begin

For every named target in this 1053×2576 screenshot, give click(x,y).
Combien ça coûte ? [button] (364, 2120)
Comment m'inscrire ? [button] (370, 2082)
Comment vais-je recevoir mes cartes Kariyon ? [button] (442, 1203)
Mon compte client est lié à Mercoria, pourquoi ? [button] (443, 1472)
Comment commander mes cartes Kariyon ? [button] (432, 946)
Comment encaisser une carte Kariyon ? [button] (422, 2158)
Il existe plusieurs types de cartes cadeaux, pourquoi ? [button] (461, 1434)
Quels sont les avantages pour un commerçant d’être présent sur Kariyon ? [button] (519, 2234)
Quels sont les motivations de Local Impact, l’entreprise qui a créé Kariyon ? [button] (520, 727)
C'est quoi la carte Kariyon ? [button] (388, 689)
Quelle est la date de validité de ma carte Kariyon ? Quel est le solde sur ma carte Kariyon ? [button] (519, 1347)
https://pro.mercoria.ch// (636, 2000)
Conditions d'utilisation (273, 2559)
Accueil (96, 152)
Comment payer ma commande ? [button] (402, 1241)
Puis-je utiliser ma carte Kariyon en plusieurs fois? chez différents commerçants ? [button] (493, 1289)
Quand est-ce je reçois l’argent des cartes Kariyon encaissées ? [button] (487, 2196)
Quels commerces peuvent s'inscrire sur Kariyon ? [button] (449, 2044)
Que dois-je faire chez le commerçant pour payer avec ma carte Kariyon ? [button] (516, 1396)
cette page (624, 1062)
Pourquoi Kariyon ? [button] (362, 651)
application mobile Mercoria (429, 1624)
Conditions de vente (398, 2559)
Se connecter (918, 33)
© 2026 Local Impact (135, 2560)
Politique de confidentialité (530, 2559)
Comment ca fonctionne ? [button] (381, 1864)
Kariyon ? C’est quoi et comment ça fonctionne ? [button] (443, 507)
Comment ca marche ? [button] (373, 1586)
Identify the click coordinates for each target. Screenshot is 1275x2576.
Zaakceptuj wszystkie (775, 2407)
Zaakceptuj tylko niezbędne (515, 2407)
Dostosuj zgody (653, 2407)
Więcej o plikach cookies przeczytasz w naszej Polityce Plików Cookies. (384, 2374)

end

(Written instruction)
Copy the records verbatim from the line with "https://pro.mercoria.ch// (636, 2000)" through the end of the records.

(Task solution)
https://pro.mercoria.ch// (636, 2000)
Conditions d'utilisation (273, 2559)
Accueil (96, 152)
Comment payer ma commande ? [button] (402, 1241)
Puis-je utiliser ma carte Kariyon en plusieurs fois? chez différents commerçants ? [button] (493, 1289)
Quand est-ce je reçois l’argent des cartes Kariyon encaissées ? [button] (487, 2196)
Quels commerces peuvent s'inscrire sur Kariyon ? [button] (449, 2044)
Que dois-je faire chez le commerçant pour payer avec ma carte Kariyon ? [button] (516, 1396)
cette page (624, 1062)
Pourquoi Kariyon ? [button] (362, 651)
application mobile Mercoria (429, 1624)
Conditions de vente (398, 2559)
Se connecter (918, 33)
© 2026 Local Impact (135, 2560)
Politique de confidentialité (530, 2559)
Comment ca fonctionne ? [button] (381, 1864)
Kariyon ? C’est quoi et comment ça fonctionne ? [button] (443, 507)
Comment ca marche ? [button] (373, 1586)
Identify the click coordinates for each target. Screenshot is 1275x2576.
Zaakceptuj wszystkie (775, 2407)
Zaakceptuj tylko niezbędne (515, 2407)
Dostosuj zgody (653, 2407)
Więcej o plikach cookies przeczytasz w naszej Polityce Plików Cookies. (384, 2374)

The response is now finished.